Best of Breed or Complete Suite?

 

Last update: 02 Jun, 2021

 

Should companies invest in a complete solution or in specialised tools for each area of application? Which strategy is right for the future and growth?

 

Every customer service manager knows the question of digitalisation: "best of breed" or "all from one source"? The fancy single solution for email processing is quickly up and running. Why board a bulky battleship when you can have the nimble single-handed sailor? So let's take off into the world where wishes come true!

 

The problem with single solutions

If companies had to decide which solutions they would prefer to use for their customer service, for example for the processing of letters - yes, that still exists - for the processing of calls or the automated answering of chat requests, they would probably always look for the best solution in each case. Specialists are always looking for something special, something that takes into account all eventualities in exactly this area, you know, there are special cases, rare individual cases, highly interesting and it's great how that works. Such best-of-breed solutions fit the handling of the specialist like a fine leather glove, a great feeling. Equipped like this, everything seems easy, the processing runs "like clockwork". Right up to the point where processes from completely different areas suddenly have to be taken into account. Sometimes it's enough when a customer calls and wants to know why the answers to his previous email request from the day before and from the chat two hours ago contradict each other. Oops, what exactly was that about again? The comfortable leather glove obviously has holes.

In modern, future-oriented companies, processes increasingly interlock, data and information from one system are also useful for another. The traditionally strict separation of company departments has long since given way to an integrated, technology-driven overall concept in which everything is linked to everything else. The contact centre is practically growing into all departments, everyone is now in dialogue with customers and interested parties, because this is exactly how all departments earn their money. And especially in the most direct customer contact, information from the other existing data sources can hardly be neglected. And it certainly shouldn't be done without!

The multitude of fancy best-of-breed solutions then suddenly looks more like a pretty patchwork quilt - and anyone who has ever tried to integrate such patches with each other knows how much time, money and effort that costs. And even then it doesn't always work out.

 

Flexible complete solutions

Therefore, implementing a comprehensive software suite makes perfect sense, because all channels, all processes are standardised, centralised and kept up-to-date. But what about the costs? And won't it all be too much? That exactly depends on the provider! Flexibility is the magic word: you don't have to buy everything at once, on the contrary, you don't have to buy at all, but can use only what you need. And you don't have to buy everything at once either - flexible generalists offer you individual solutions - these grow with you and can be expanded as needed, so that the "big complete solution" only emerges slowly, perhaps over years - and only when it is needed. If new technologies or contact channels are added, the possibilities expand without any trouble. On the other hand, anything that is no longer needed can be dropped.

This piecemeal upgrade and adaptation is without financial risks, always remains up to date and virtually integrates itself. So again the question: Why invest in a suite? It's simple: because technology is constantly giving birth to new things! Because every business wants to grow! Because a single solution can seldom stand alone, but will lead to further digitisation needs! Because integration problems give rise to grey hairs. And because generalists also have individual solutions up their sleeves. But not the other way round!

(DATA BELOW)
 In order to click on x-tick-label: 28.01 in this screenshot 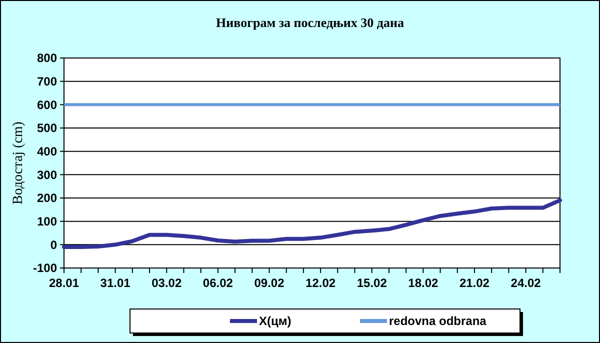, I will do `click(64, 283)`.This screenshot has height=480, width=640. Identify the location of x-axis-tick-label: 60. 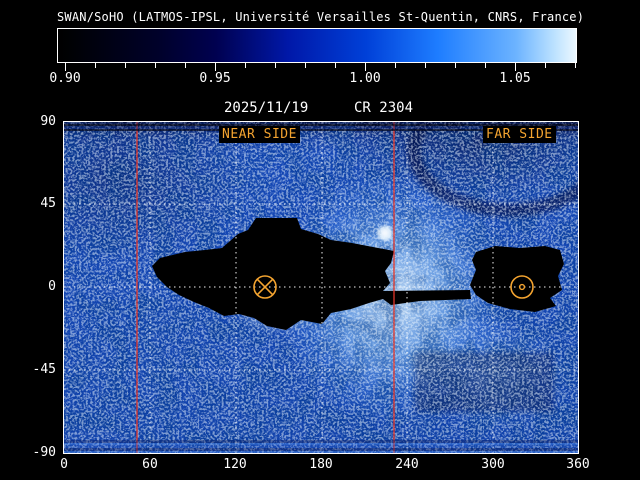
(150, 464).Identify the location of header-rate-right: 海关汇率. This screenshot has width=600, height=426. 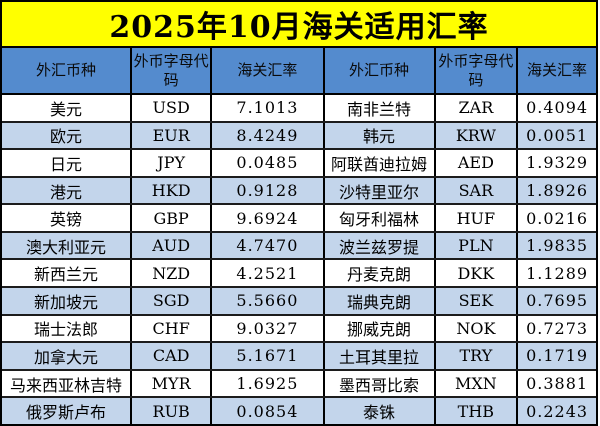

(WORK TASK 1) In the piece on best-of-breed tools versus complete suites, render this sentence in Spanish: "If new technologies or contact channels are added, the possibilities expand without any trouble."
(WORK TASK 2) Reproduce the passage of the piece on best-of-breed tools versus complete suites that opens with the words containing "Flexible complete solutions" and closes with "can be dropped.".

(WRITTEN SOLUTION 1) Si se añaden nuevas tecnologías o canales de contacto, las posibilidades se amplían sin ningún problema.

(WRITTEN SOLUTION 2)
Flexible complete solutions

Therefore, implementing a comprehensive software suite makes perfect sense, because all channels, all processes are standardised, centralised and kept up-to-date. But what about the costs? And won't it all be too much? That exactly depends on the provider! Flexibility is the magic word: you don't have to buy everything at once, on the contrary, you don't have to buy at all, but can use only what you need. And you don't have to buy everything at once either - flexible generalists offer you individual solutions - these grow with you and can be expanded as needed, so that the "big complete solution" only emerges slowly, perhaps over years - and only when it is needed. If new technologies or contact channels are added, the possibilities expand without any trouble. On the other hand, anything that is no longer needed can be dropped.